[EXERCISE DETAILS]: Revise the items from the line that contains "The image size is (1789, 1007)." through the line that contains "center [230, 92].", replacing "Markers" with "Bookmarks" and leaving everything else unchanged. Give only those lines.

==========

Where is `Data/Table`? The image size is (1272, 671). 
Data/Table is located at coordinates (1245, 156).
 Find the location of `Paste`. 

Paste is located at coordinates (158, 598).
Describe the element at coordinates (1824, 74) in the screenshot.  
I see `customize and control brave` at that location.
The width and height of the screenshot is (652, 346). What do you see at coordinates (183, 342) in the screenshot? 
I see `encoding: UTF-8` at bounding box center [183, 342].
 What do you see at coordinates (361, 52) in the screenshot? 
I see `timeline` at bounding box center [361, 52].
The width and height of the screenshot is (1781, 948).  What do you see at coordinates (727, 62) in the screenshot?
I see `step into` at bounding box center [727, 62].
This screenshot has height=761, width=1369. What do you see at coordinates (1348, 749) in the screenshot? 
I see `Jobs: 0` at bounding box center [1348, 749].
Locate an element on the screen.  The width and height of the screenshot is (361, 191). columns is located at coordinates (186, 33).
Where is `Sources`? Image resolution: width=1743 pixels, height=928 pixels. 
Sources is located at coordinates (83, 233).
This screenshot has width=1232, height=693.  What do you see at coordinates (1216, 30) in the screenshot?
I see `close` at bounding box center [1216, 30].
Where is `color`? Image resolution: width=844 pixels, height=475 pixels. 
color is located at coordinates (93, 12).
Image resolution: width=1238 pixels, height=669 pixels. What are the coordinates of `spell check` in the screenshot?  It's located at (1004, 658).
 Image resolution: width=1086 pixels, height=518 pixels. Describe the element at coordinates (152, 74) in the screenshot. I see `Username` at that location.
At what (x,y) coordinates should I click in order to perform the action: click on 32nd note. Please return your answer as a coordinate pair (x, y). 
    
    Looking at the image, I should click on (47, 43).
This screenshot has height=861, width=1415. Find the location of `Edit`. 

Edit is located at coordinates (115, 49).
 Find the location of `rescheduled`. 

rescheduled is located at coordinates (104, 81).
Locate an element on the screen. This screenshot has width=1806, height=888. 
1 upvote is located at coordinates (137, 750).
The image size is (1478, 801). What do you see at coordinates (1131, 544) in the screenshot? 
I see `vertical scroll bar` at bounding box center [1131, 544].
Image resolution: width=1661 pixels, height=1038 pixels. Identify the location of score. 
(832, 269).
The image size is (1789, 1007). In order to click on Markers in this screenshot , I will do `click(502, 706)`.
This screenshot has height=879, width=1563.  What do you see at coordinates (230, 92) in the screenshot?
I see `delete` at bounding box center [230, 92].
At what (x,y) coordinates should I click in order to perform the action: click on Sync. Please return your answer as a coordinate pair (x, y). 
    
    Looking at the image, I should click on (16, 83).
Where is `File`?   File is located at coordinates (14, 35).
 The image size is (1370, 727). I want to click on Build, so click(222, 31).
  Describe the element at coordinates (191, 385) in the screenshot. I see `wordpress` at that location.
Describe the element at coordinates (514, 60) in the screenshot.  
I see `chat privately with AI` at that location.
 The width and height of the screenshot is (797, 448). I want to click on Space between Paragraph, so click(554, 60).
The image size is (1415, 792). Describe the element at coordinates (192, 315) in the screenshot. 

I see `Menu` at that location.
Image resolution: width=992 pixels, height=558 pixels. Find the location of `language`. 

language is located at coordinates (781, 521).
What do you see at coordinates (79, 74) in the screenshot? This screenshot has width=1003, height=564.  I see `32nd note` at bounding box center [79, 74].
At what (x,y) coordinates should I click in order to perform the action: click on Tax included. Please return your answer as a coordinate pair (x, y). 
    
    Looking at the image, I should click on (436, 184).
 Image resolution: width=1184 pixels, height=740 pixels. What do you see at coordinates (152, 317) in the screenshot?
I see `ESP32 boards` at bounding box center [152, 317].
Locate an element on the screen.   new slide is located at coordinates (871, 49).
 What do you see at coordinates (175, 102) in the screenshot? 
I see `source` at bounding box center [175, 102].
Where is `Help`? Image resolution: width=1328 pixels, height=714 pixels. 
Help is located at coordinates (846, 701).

==========

[SOLVED EXERCISE]:
The image size is (1789, 1007). In order to click on Bookmarks in this screenshot , I will do `click(502, 706)`.
This screenshot has height=879, width=1563.  What do you see at coordinates (230, 92) in the screenshot?
I see `delete` at bounding box center [230, 92].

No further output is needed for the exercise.